## Entries supplied
__________

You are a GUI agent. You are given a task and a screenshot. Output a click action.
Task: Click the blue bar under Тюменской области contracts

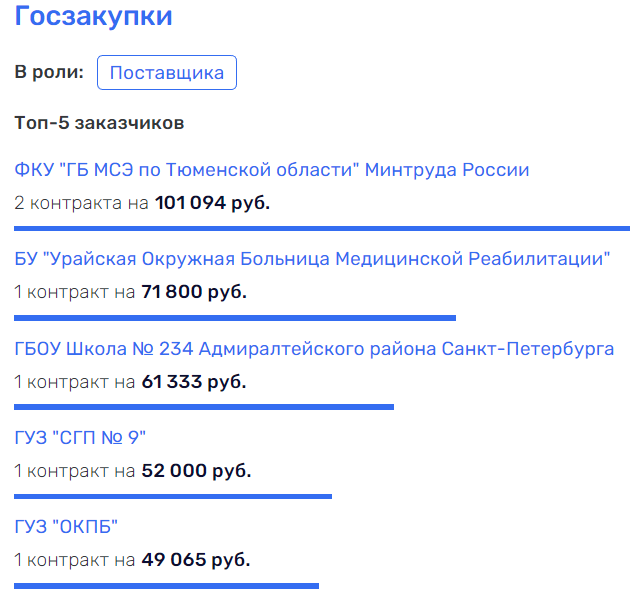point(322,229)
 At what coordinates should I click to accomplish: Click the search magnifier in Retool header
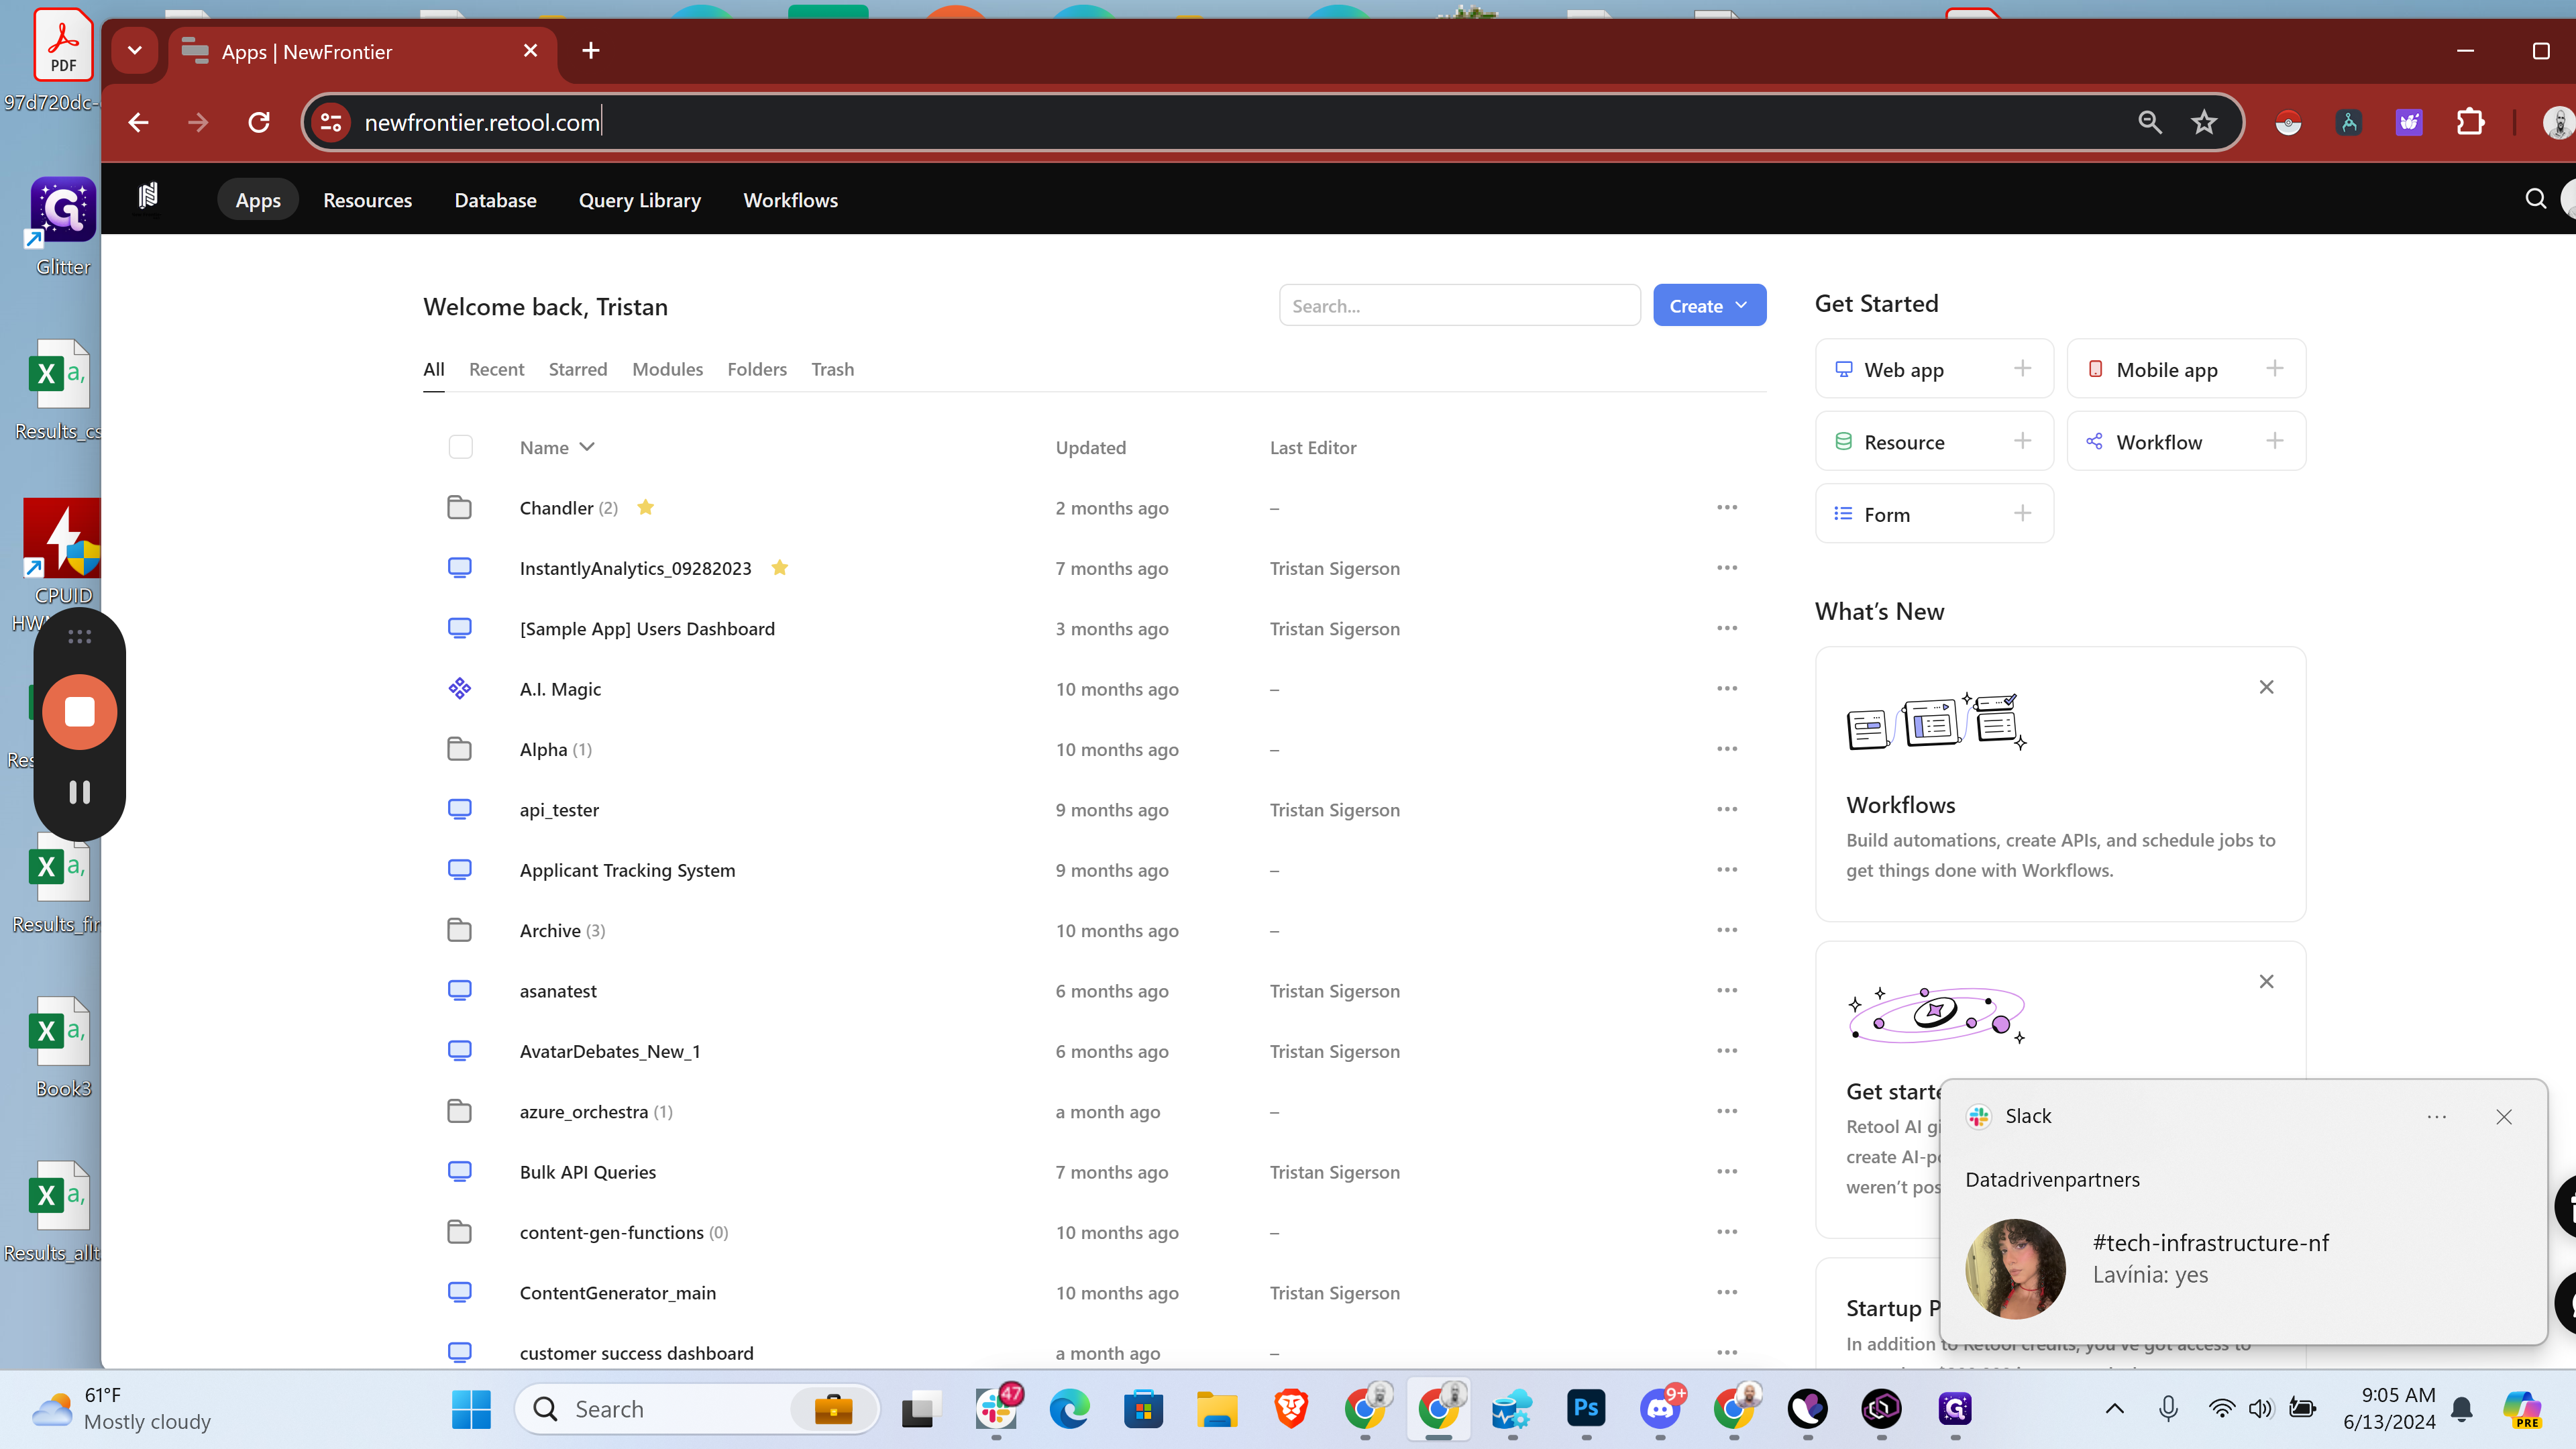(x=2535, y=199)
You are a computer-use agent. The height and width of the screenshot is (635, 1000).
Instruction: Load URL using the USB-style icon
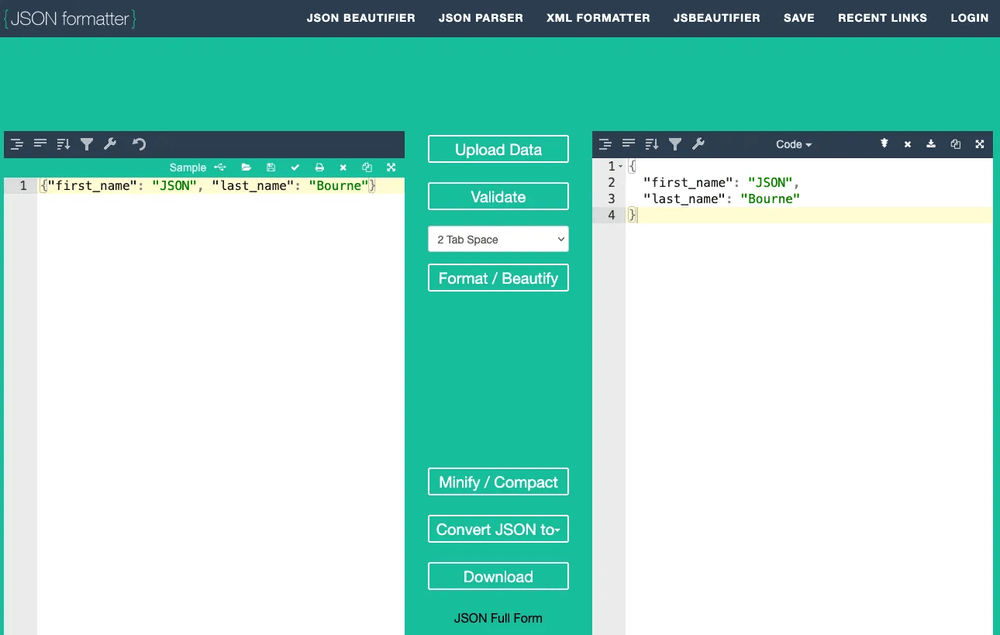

__________

## Job
Render the lines of the rows above as a JSON list of strings, with one string per line, skipping blank lines and leaving out the pictures.

## Problem solution
[
  "You are a GUI agent. You are given a task and a screenshot. Output a click action.",
  "Task: Click the blue bar under Тюменской области contracts",
  "point(322,229)",
  " At what coordinates should I click to accomplish: Click the search magnifier in Retool header",
  "(x=2535, y=199)",
  "You are a computer-use agent. The height and width of the screenshot is (635, 1000).",
  "Instruction: Load URL using the USB-style icon"
]